More importantly, plans should be most worried by the targeted RADV audit approach and how that ties to rigorous and ongoing 100% audits. Are plans at risk of greater extrapolated recoupment penalties (and greater negative publicity) by the targeted high-risk sample approach than if extrapolation occurred through comprehensive sample and auditing approaches? Does the government now conduct RADV audits in an Elon Musk, “DOGE-like” approach, storm-trooping for maximum recoupment to hit lower spending targets rather than a fair and transparent process rooted in real program integrity?
Could we see too much “off with their heads” here? CMS’ recent approach to Star regulation and appeals as well as its high-profile losses in court are instructive as plans prepare for RADV audits and their aftermath. If CMS is to go this route, it should be judicious, be transparent, and recognize the huge fallout that could occur on an already beleagured MA industry that is so crucial to Medicare’s future as well as the growing number of Medicare beneficiaries.
Additional materials:
CMS 5/21 Press Release: https://www.cms.gov/newsroom/press-releases/cms-rolls-out-aggressive-strategy-enhance-and-accelerate-medicare-advantage-audits
Methods and Instructions: Audit Methods and Guidance Contract-Specific Risk Adjustment Data Payment Year 2018
FAQs: https://www.cms.gov/files/document/py2019-radv-questions-and-answers.pdf
#medicareadvantage #riskadjustment #radv #overpayments #cms
JUNE 28 UPDATE:
CMS is working at lightning speed. About 2 weeks after announcing Round 1 of PY 2019 RADV audits, on June 25 the agency announced Round 2. Round 1 had 45 contracts. Round 2 has 310. That means that almost 50% of 732 contracts live in that year already have audit notices.

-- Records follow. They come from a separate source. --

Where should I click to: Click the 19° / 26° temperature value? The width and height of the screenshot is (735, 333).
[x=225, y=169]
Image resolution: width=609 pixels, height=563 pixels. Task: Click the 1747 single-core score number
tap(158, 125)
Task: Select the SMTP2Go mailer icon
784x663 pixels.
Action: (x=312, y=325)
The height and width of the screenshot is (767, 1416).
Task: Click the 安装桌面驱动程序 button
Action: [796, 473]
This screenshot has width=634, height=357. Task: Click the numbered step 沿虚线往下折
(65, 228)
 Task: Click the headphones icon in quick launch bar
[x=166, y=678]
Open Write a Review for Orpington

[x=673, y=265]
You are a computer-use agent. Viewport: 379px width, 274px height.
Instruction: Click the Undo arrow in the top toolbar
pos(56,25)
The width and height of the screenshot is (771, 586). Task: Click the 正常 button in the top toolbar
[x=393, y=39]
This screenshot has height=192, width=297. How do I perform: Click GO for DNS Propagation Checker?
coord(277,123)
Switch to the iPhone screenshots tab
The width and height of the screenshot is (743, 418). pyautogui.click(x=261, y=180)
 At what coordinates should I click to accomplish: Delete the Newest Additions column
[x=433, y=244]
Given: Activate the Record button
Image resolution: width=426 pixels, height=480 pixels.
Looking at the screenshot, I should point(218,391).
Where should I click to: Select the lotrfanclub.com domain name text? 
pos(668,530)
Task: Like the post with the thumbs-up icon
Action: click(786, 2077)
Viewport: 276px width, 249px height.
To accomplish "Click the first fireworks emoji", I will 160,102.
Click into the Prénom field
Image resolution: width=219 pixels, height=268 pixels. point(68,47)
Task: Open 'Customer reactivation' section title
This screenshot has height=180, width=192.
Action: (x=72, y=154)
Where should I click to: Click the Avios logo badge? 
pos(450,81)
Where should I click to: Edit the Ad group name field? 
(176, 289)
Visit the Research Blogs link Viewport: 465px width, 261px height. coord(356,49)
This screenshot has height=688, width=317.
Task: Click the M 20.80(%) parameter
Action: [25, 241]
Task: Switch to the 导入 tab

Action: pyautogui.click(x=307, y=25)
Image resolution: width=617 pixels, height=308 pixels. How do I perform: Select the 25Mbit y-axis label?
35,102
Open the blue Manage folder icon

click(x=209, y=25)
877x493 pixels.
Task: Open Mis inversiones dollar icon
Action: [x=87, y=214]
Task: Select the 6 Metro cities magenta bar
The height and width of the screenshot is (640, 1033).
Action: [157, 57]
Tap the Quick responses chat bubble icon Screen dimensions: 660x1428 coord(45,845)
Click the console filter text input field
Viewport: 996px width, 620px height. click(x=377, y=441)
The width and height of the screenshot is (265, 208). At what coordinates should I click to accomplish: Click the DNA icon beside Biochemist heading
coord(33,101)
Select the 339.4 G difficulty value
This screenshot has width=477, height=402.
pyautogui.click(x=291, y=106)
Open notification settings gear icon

CMS reissued both its “method and instructions” document and FAQs on June 25 for Round 2. No material changes from the documents issued roughly two weeks ago. In essence the deadlines and timetable are about two weeks later for Round 2 compared with Round 1.
Updated FAQ link to see all 355 contracts now under audit: https://lnkd.in/eXmcYVtY
As well, see this CMS page for all the relevant documents: https://lnkd.in/e3Jr3CZ3
PY 2018 started in late 2024 is now concluded on the plan side, but the PY 2018 FAQs indicated that results would not be until mid-2026. Will these be accelerated as CMS says they will have results for PY 2019 in early 2026? Or will CMS take time to look at both years together? Like PY 2019, CMS used a high-risk suspect audit approach for PY 2018.
Some health plans are challenging the 2023 rule on a number of grounds, including on its retroactive recoupment, extrapolation, and lack of FFS adjuster.
The new 100% audit approach from CMS will likely mean more plans litigate.
While a case can be made that suspect auditing can be fair, it raises a real question about whether the industry will end up worse off with the suspect approach than a more comprehensive one.